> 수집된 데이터
══════════

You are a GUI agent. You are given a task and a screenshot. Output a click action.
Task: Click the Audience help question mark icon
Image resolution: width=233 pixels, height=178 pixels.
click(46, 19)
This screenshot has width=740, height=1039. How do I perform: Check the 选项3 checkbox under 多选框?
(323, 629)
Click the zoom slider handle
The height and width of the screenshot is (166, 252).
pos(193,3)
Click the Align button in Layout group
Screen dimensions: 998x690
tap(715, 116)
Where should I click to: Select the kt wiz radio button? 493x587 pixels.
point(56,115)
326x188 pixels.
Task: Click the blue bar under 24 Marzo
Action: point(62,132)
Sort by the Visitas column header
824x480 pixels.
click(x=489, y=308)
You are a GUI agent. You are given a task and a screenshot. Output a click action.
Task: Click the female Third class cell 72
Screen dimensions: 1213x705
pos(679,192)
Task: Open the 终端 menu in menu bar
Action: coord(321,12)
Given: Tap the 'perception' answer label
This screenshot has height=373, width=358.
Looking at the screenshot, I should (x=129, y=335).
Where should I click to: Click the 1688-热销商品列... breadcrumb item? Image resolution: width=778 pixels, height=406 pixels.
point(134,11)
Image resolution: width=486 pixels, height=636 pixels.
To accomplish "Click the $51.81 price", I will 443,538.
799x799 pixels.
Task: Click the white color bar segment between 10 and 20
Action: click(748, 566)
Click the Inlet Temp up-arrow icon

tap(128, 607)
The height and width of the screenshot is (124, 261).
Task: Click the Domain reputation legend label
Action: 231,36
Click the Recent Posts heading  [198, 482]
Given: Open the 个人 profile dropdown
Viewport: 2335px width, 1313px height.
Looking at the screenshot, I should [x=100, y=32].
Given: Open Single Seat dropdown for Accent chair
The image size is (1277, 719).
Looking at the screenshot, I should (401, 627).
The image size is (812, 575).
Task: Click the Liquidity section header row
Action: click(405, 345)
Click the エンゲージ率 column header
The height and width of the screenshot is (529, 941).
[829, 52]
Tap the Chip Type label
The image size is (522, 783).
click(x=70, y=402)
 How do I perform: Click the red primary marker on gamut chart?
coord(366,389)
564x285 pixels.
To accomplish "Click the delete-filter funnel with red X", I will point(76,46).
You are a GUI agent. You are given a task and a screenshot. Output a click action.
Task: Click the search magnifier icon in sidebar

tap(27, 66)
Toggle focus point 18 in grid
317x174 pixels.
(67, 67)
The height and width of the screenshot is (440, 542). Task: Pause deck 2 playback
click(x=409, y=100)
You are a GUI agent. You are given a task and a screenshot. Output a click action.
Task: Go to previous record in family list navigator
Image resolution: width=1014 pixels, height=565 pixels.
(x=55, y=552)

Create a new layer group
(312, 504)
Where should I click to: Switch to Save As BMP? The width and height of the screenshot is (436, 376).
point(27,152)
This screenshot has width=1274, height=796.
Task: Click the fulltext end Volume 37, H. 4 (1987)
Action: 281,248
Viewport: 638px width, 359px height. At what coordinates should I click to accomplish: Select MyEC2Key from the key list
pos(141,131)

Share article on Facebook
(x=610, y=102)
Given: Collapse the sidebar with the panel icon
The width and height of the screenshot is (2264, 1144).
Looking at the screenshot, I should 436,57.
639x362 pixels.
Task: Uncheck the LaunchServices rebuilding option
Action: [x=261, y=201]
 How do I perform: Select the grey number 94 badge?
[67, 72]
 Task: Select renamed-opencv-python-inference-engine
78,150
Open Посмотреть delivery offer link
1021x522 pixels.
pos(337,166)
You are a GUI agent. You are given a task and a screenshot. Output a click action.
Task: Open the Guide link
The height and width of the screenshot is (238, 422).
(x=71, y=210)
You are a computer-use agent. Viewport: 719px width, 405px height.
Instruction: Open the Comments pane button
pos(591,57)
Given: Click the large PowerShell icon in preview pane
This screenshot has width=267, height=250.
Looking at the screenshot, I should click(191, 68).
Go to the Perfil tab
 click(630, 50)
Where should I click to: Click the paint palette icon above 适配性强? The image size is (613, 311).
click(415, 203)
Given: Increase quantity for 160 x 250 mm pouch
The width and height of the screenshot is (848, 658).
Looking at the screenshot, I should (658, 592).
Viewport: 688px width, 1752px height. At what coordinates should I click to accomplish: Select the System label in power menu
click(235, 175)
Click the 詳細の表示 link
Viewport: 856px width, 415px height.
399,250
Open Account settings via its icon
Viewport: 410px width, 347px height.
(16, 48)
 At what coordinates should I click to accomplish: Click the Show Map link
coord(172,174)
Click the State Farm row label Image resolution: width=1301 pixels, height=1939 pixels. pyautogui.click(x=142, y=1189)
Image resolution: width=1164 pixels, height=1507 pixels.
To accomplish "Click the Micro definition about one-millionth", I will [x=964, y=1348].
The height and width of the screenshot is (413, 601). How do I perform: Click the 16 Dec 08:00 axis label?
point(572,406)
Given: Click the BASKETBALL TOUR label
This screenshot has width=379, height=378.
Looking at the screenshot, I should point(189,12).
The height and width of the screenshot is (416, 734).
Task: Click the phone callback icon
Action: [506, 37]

══════════

> 해결할 문제
위 데이터 전체를 줄마다 문자열 하나씩 담은 JSON 목록으로 출력하라. 빈 줄은 제외한다.

> 과제 답안
[
  "You are a GUI agent. You are given a task and a screenshot. Output a click action.",
  "Task: Click the Audience help question mark icon",
  "Image resolution: width=233 pixels, height=178 pixels.",
  "click(46, 19)",
  "This screenshot has width=740, height=1039. How do I perform: Check the 选项3 checkbox under 多选框?",
  "(323, 629)",
  "Click the zoom slider handle",
  "The height and width of the screenshot is (166, 252).",
  "pos(193,3)",
  "Click the Align button in Layout group",
  "Screen dimensions: 998x690",
  "tap(715, 116)",
  "Where should I click to: Select the kt wiz radio button? 493x587 pixels.",
  "point(56,115)",
  "326x188 pixels.",
  "Task: Click the blue bar under 24 Marzo",
  "Action: point(62,132)",
  "Sort by the Visitas column header",
  "824x480 pixels.",
  "click(x=489, y=308)",
  "You are a GUI agent. You are given a task and a screenshot. Output a click action.",
  "Task: Click the female Third class cell 72",
  "Screen dimensions: 1213x705",
  "pos(679,192)",
  "Task: Open the 终端 menu in menu bar",
  "Action: coord(321,12)",
  "Given: Tap the 'perception' answer label",
  "This screenshot has height=373, width=358.",
  "Looking at the screenshot, I should (x=129, y=335).",
  "Where should I click to: Click the 1688-热销商品列... breadcrumb item? Image resolution: width=778 pixels, height=406 pixels.",
  "point(134,11)",
  "Image resolution: width=486 pixels, height=636 pixels.",
  "To accomplish \"Click the $51.81 price\", I will 443,538.",
  "799x799 pixels.",
  "Task: Click the white color bar segment between 10 and 20",
  "Action: click(748, 566)",
  "Click the Inlet Temp up-arrow icon",
  "tap(128, 607)",
  "The height and width of the screenshot is (124, 261).",
  "Task: Click the Domain reputation legend label",
  "Action: 231,36",
  "Click the Recent Posts heading  [198, 482]",
  "Given: Open the 个人 profile dropdown",
  "Viewport: 2335px width, 1313px height.",
  "Looking at the screenshot, I should [x=100, y=32].",
  "Given: Open Single Seat dropdown for Accent chair",
  "The image size is (1277, 719).",
  "Looking at the screenshot, I should (401, 627).",
  "The image size is (812, 575).",
  "Task: Click the Liquidity section header row",
  "Action: click(405, 345)",
  "Click the エンゲージ率 column header",
  "The height and width of the screenshot is (529, 941).",
  "[829, 52]",
  "Tap the Chip Type label",
  "The image size is (522, 783).",
  "click(x=70, y=402)",
  " How do I perform: Click the red primary marker on gamut chart?",
  "coord(366,389)",
  "564x285 pixels.",
  "To accomplish \"Click the delete-filter funnel with red X\", I will point(76,46).",
  "You are a GUI agent. You are given a task and a screenshot. Output a click action.",
  "Task: Click the search magnifier icon in sidebar",
  "tap(27, 66)",
  "Toggle focus point 18 in grid",
  "317x174 pixels.",
  "(67, 67)",
  "The height and width of the screenshot is (440, 542). Task: Pause deck 2 playback",
  "click(x=409, y=100)",
  "You are a GUI agent. You are given a task and a screenshot. Output a click action.",
  "Task: Go to previous record in family list navigator",
  "Image resolution: width=1014 pixels, height=565 pixels.",
  "(x=55, y=552)",
  "Create a new layer group",
  "(312, 504)",
  "Where should I click to: Switch to Save As BMP? The width and height of the screenshot is (436, 376).",
  "point(27,152)",
  "This screenshot has width=1274, height=796.",
  "Task: Click the fulltext end Volume 37, H. 4 (1987)",
  "Action: 281,248",
  "Viewport: 638px width, 359px height. At what coordinates should I click to accomplish: Select MyEC2Key from the key list",
  "pos(141,131)",
  "Share article on Facebook",
  "(x=610, y=102)",
  "Given: Collapse the sidebar with the panel icon",
  "The width and height of the screenshot is (2264, 1144).",
  "Looking at the screenshot, I should 436,57.",
  "639x362 pixels.",
  "Task: Uncheck the LaunchServices rebuilding option",
  "Action: [x=261, y=201]",
  " How do I perform: Select the grey number 94 badge?",
  "[67, 72]",
  " Task: Select renamed-opencv-python-inference-engine",
  "78,150",
  "Open Посмотреть delivery offer link",
  "1021x522 pixels.",
  "pos(337,166)",
  "You are a GUI agent. You are given a task and a screenshot. Output a click action.",
  "Task: Open the Guide link",
  "The height and width of the screenshot is (238, 422).",
  "(x=71, y=210)",
  "You are a computer-use agent. Viewport: 719px width, 405px height.",
  "Instruction: Open the Comments pane button",
  "pos(591,57)",
  "Given: Click the large PowerShell icon in preview pane",
  "This screenshot has width=267, height=250.",
  "Looking at the screenshot, I should click(191, 68).",
  "Go to the Perfil tab",
  " click(630, 50)",
  "Where should I click to: Click the paint palette icon above 适配性强? The image size is (613, 311).",
  "click(415, 203)",
  "Given: Increase quantity for 160 x 250 mm pouch",
  "The width and height of the screenshot is (848, 658).",
  "Looking at the screenshot, I should (658, 592).",
  "Viewport: 688px width, 1752px height. At what coordinates should I click to accomplish: Select the System label in power menu",
  "click(235, 175)",
  "Click the 詳細の表示 link",
  "Viewport: 856px width, 415px height.",
  "399,250",
  "Open Account settings via its icon",
  "Viewport: 410px width, 347px height.",
  "(16, 48)",
  " At what coordinates should I click to accomplish: Click the Show Map link",
  "coord(172,174)",
  "Click the State Farm row label Image resolution: width=1301 pixels, height=1939 pixels. pyautogui.click(x=142, y=1189)",
  "Image resolution: width=1164 pixels, height=1507 pixels.",
  "To accomplish \"Click the Micro definition about one-millionth\", I will [x=964, y=1348].",
  "The height and width of the screenshot is (413, 601). How do I perform: Click the 16 Dec 08:00 axis label?",
  "point(572,406)",
  "Given: Click the BASKETBALL TOUR label",
  "This screenshot has width=379, height=378.",
  "Looking at the screenshot, I should point(189,12).",
  "The height and width of the screenshot is (416, 734).",
  "Task: Click the phone callback icon",
  "Action: [506, 37]"
]